Wednesday, July 6, 2011

I Used to Dance ... Now I Swim

I did dance.  Just for fun.  I would dance around my house whenever I heard a song on the radio or at the end of a movie. (And I'm sure it wasn't pretty.)  In fact, one of my favorite memories is when my daughter was little, and we would dance together, for instance, at the end of a movie. (So many movies I could name here.)  Oh, the silliness.  But how fun.  What happened?

Life.  A change in perspective.  A shift in my essence.  But no longer ... I'm going to dance ... and swim!

Look at me now ...

All it takes is a swim in the Aegean Sea: The Before


 
I remember that girl who used to dance ... a lover of life (an earlier blog), just as I spoke of the symbolic swim in the water (also an earlier blog).  Yes, she is reborn.  She is smiling again ... just because.  Oh, how I like her.



The After
 When I look at where I've been to where I am now, I just need to remember to celebrate the journey.  Each step.  Much like the message in Anne Morrow Lindbergh's Gift from the Sea, a memorable essay I read in my high school Humanities course with a phenomenal English teacher Janet Stumpf, one of many who impacted my thinking, I stood with my feet in the water of the North Sea and the Aegean Sea, and I felt contentment.  Reflecting on the beach of each one and breathing in the air, the cool water reminded me I was alive, and the vastness of the view remind me that life is infinite to our own eyes.  (My attempt to be philosophical.)


The North Sea
 Lindbergh says, "Perhaps this is the most important thing for me to take back from beach-living: simply the memory that each cycle of the tide is valid; each cycle of the wave is valid; each cycle of a relationship is valid. And my shells? I can sweep them all into my pocket.
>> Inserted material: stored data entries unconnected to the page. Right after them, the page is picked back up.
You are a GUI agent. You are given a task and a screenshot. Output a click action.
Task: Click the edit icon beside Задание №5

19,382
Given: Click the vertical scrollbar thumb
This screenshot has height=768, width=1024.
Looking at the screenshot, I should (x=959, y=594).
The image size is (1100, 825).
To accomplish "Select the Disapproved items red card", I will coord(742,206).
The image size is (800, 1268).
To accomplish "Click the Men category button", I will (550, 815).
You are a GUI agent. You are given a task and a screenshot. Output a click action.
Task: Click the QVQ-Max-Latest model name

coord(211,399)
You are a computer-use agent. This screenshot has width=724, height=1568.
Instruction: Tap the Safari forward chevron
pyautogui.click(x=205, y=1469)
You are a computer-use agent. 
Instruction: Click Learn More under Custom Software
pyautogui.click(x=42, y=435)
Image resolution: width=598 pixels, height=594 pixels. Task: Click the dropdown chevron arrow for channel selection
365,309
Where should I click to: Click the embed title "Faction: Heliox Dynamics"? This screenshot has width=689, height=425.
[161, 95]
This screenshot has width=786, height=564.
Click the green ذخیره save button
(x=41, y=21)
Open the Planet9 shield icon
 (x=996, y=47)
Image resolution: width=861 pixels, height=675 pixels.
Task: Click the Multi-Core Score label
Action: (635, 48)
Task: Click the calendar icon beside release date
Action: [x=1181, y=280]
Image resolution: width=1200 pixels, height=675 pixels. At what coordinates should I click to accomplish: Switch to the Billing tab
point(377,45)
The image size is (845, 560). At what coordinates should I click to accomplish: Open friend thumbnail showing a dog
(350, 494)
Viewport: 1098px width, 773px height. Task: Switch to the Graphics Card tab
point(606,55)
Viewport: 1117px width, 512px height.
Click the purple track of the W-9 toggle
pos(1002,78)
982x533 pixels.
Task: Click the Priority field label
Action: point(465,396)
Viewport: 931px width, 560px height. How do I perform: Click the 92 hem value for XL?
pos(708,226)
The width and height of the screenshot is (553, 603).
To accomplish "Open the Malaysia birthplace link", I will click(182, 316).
They are only there to remind me that the sea recedes and returns eternally." 

(Isn't this what Melville infers in Moby Dick, although a much darker experience?)  A later blog.

I think of the many shells I've collected (literally and figuratively), the many steps I've taken ... I can't wait to collect more!

The steps ...
       The journey ...
              The possibilities ....

The North Sea

The Aegean Sea (with Debi)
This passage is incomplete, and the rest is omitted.